23. Nursing and midwifery regulation is pivotal
in safeguarding the health and wellbeing of the public. We therefore
fully support the Committee's commitment to hold annual accountability
hearings to scrutinise and help us to improve our work.
24. This memorandum sets out our response to
the Committee's conclusions and recommendations.
Recommendation 1, 11 and 12
25. We welcome the Committee's support for changes
to our legislation that will improve the efficiency and effectiveness
of our procedures, enabling us to take action to protect patients
and the public more quickly.
26. Since our oral evidence session on 14 June
2011, we have held detailed discussions with the Department of
Health about the legislative changes that we require. We have
developed proposals to change our rules relating to the investigation
of fitness to practise allegations, procedures for seeking and
making interim orders in fitness to practise cases and arrangements
for allowing nurses and midwives to voluntarily remove themselves
from the register.
27. We opened a public consultation on these
proposed changes on 1 September 2011 which concluded on 14 October
2011. We anticipate that our Council will approve the proposals
on 24 November 2011. With the cooperation of the Department of
Health we hope to have the new rules laid before Parliament in
December 2011 coming into force by February 2012.
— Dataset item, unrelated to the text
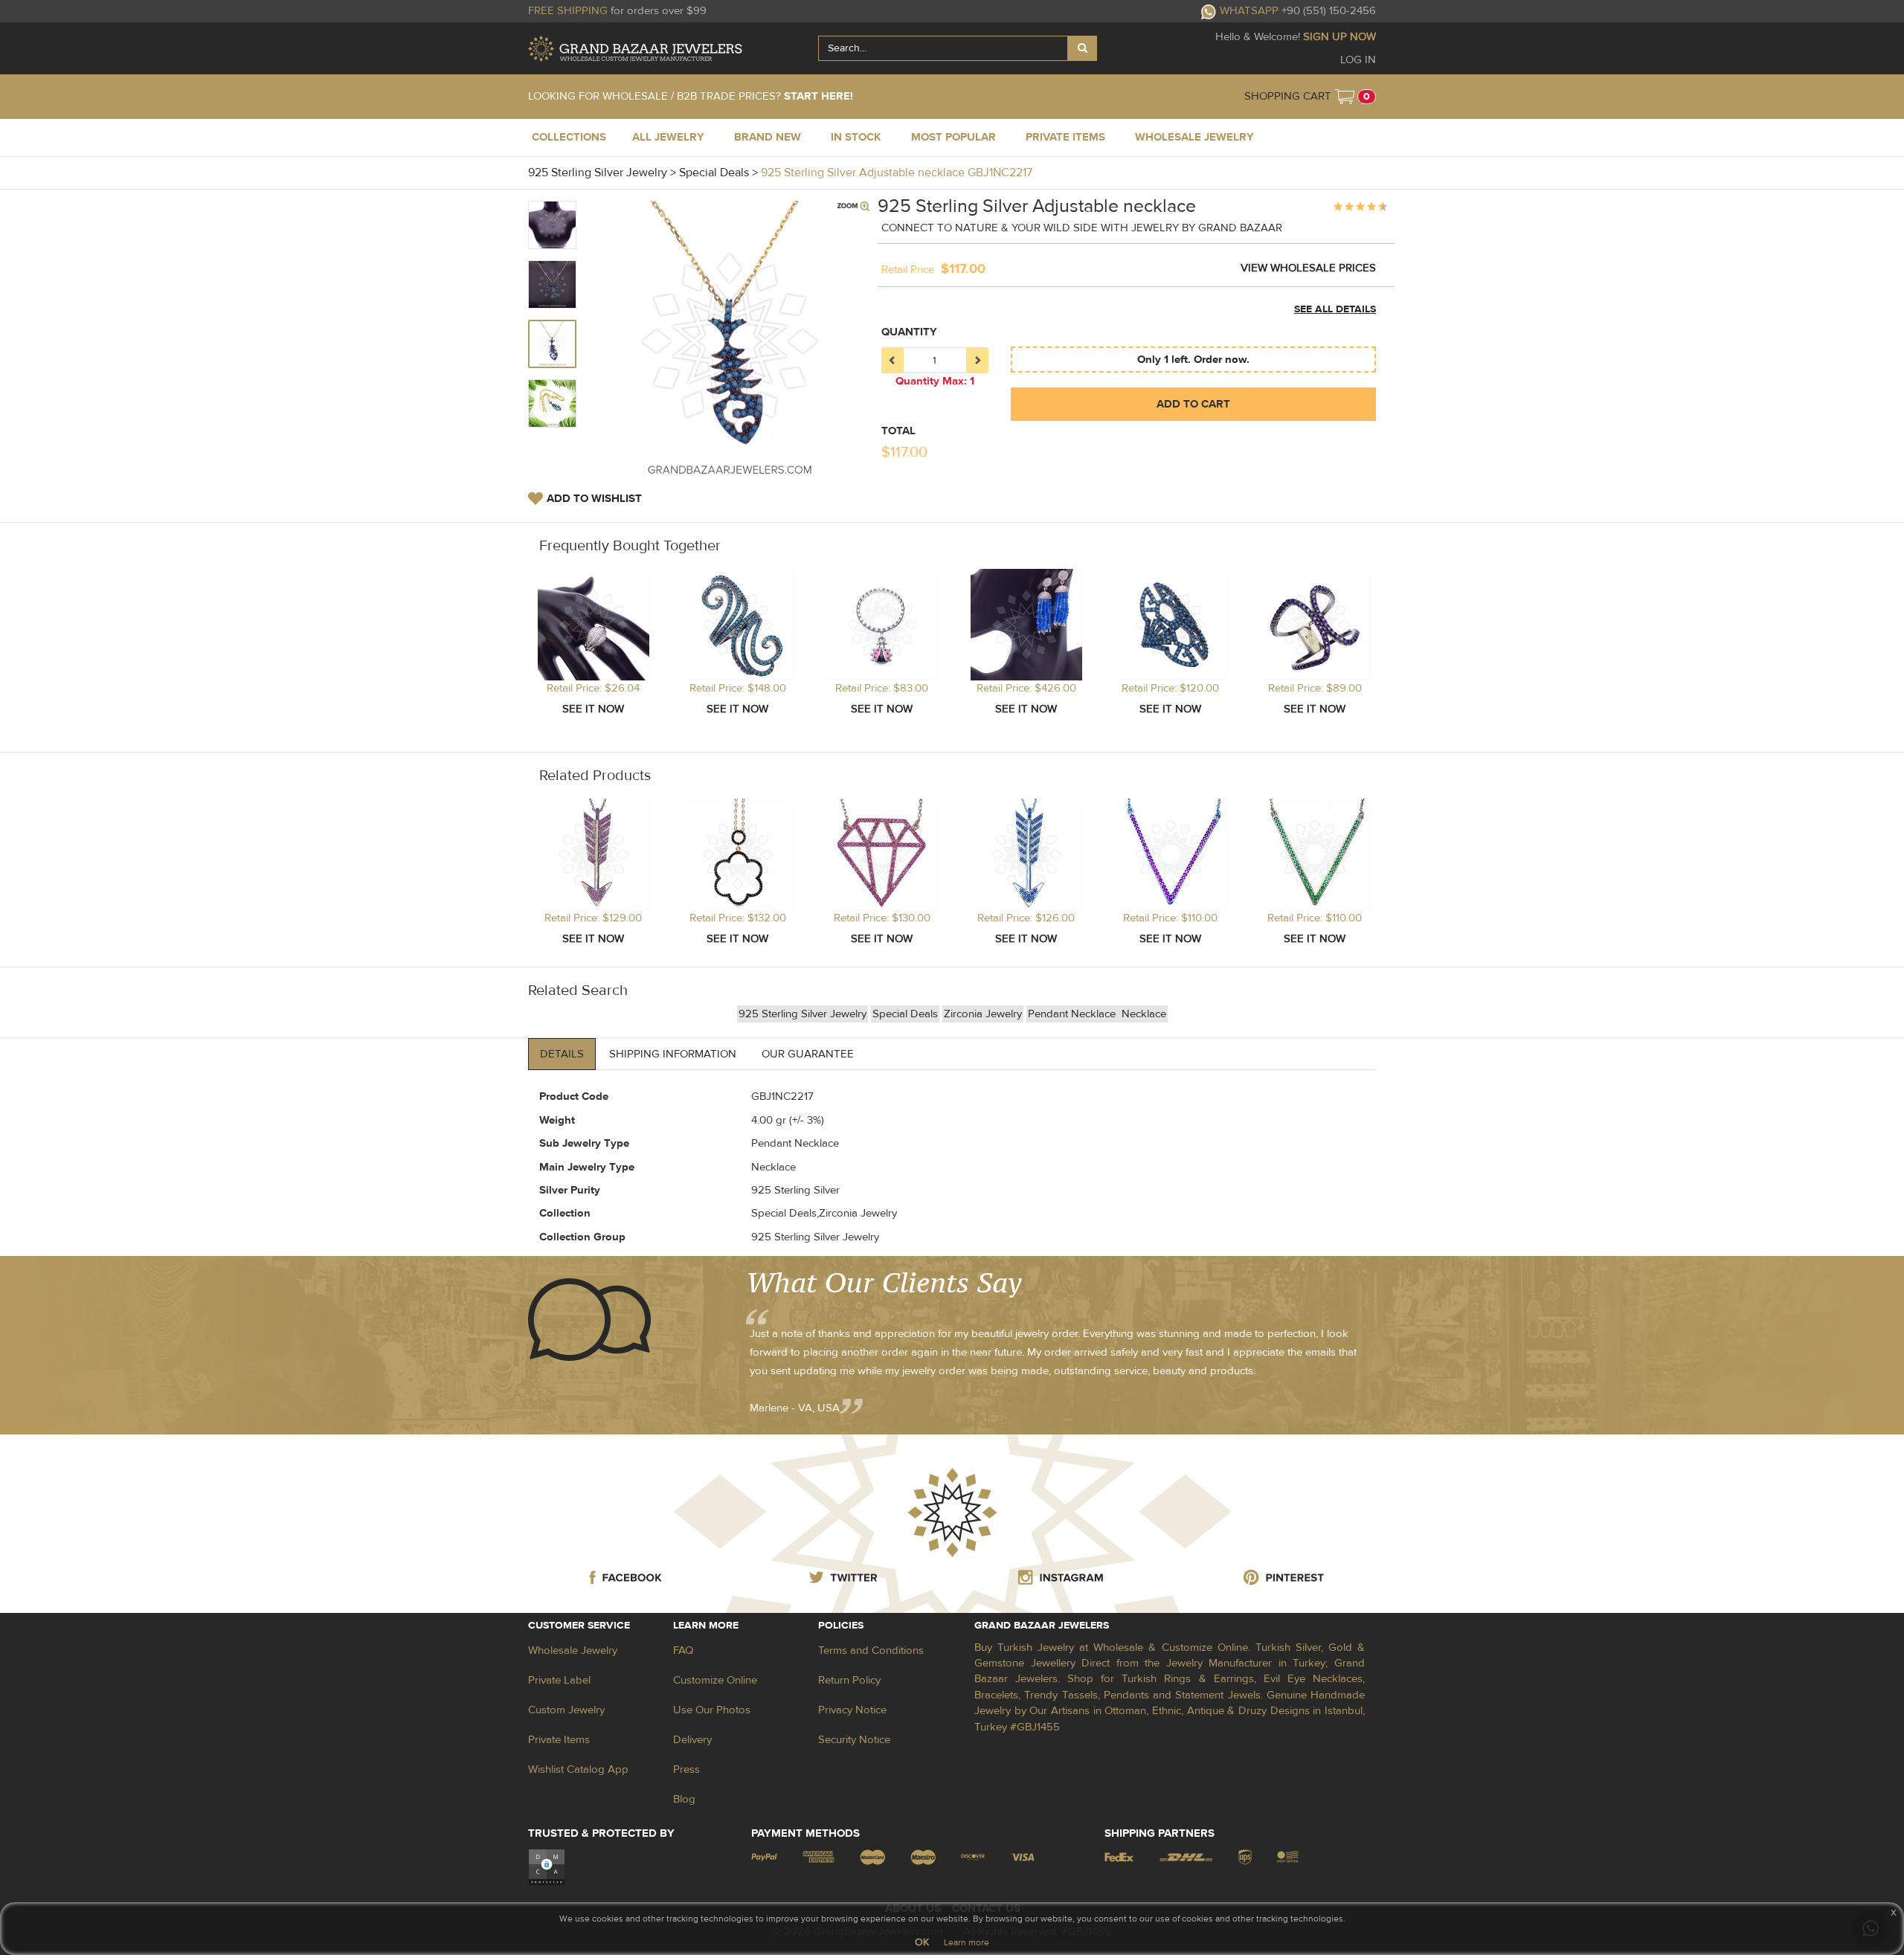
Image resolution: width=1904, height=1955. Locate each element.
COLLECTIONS (569, 137)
28. The proposals do not address the Committee's
recommendation that voluntary removal must only take place with
the consent of the complainant. However, the rules will require
that the complainant must be given a reasonable opportunity to
comment before the application is considered and for their comments
to be taken into account. This is in line with the approach taken
by other healthcare regulators.
29. Further safeguards have been put in place
to ensure voluntary removal will only apply where specific criteria
are met and not in cases where the public interest demands further
investigation. In addition, the Registrar will take into account
the fitness to practise history of any nurse or midwife who subsequently
applies for readmission to the register.
30. We are also strengthening the competencies
required of the people who chair our fitness to practise panels.
We will be recruiting against these competencies to drive up the
standard of our panels' decision making.
31. Since 2007 the NMC has had, along with the
Health Professions Council (HPC) the lowest fee of the nine health
professions regulators. We have considered arguments for a lower
registration fee for new entrants. However the administrative
costs would be considerable and the costs of regulating new entrants
would remain. We also felt that it would be unfair to give a reduction
to some and not all of those nurses and midwives on our register.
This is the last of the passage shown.